_REQUIREMENT 1:_
From the excerpt on the vfio_ap shadow APCB code, extract the passage starting with "What is the" and going on through "unsigned long apid)".
_REQUIREMENT 2:_
Continue the vfio_ap shadow APCB code discussion from its final line.

What is the rationale behind the shadow aqm empty special handling? I.e.
why not simply:


static bool vfio_ap_assign_apid_to_apcb(struct ap_matrix_mdev *matrix_mdev,     
                                        unsigned long apid)                     
{                                                                               
        unsigned long apqi, apqn;                                               
        unsigned long *aqm = matrix_mdev->shadow_apcb.aqm;                      
                                                                                
        /*                                                                      
         * If the APID is already assigned to the guest's shadow APCB, there is 
         * no need to assign it.                                                
         */                                                                     
        if (test_bit_inv(apid, matrix_mdev->shadow_apcb.apm))

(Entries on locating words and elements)
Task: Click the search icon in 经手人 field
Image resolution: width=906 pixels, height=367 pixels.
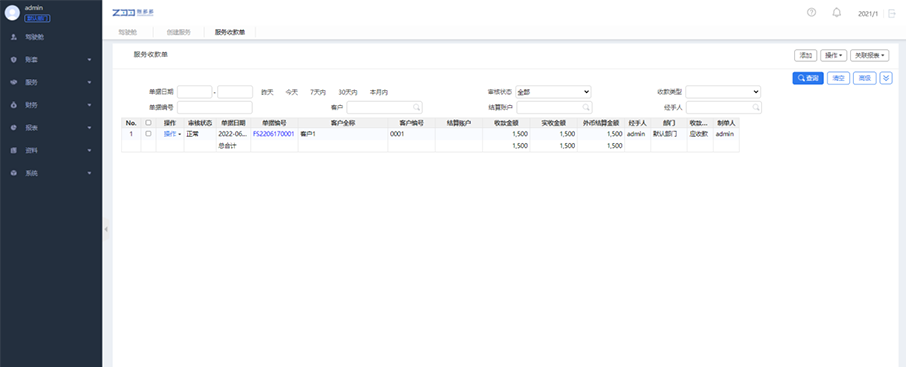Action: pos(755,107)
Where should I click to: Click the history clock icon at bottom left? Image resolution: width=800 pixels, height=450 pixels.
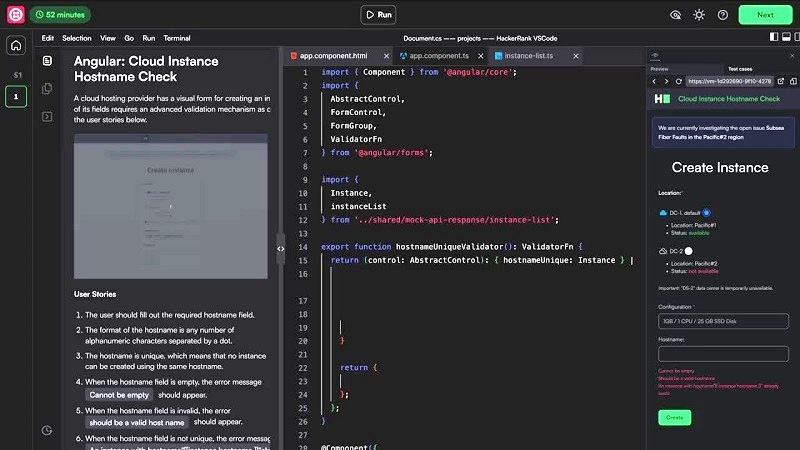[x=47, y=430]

_WRITTEN RESPONSE 1:_
What is the rationale behind the shadow aqm empty special handling? I.e.
why not simply:


static bool vfio_ap_assign_apid_to_apcb(struct ap_matrix_mdev *matrix_mdev,     
                                        unsigned long apid)

_WRITTEN RESPONSE 2:_
                return false;                                                   
                                                                                
        /* Make sure all APQNs are bound to the vfio_ap driver */               
        for_each_set_bit_inv(apqi, aqm, AP_DOMAINS) {                           
                apqn = AP_MKQID(apid, apqi);                                    
                                                                                
                if (vfio_ap_mdev_get_queue(matrix_mdev, apqn) == NULL)          
                        return false;                                           
        }                                                                       
                                                                                
        set_bit_inv(apid, matrix_mdev->shadow_apcb.apm);                        
                                                                                
        return true;                                                            
} 

Please answer the questions I've asked, and note that I will have to
return to this patch, later.

Regards,
Halil

> +
> +static void vfio_ap_mdev_hot_plug_adapter(struct ap_matrix_mdev *matrix_mdev,
> +					  unsigned long apid)
> +{
> +	if (vfio_ap_assign_apid_to_apcb(matrix_mdev, apid))
> +		vfio_ap_mdev_commit_shadow_apcb(matrix_mdev);
> +}
> +
>  /**
>   * assign_adapter_store
>   *
> @@ -673,10 +727,6 @@ static ssize_t assign_adapter_store(struct device *dev,
>  	struct mdev_device *mdev = mdev_from_dev(dev);
>  	struct ap_matrix_mdev *matrix_mdev = mdev_get_drvdata(mdev);
>  
> -	/* If the guest is running, disallow assignment of adapter */
> -	if (matrix_mdev->kvm)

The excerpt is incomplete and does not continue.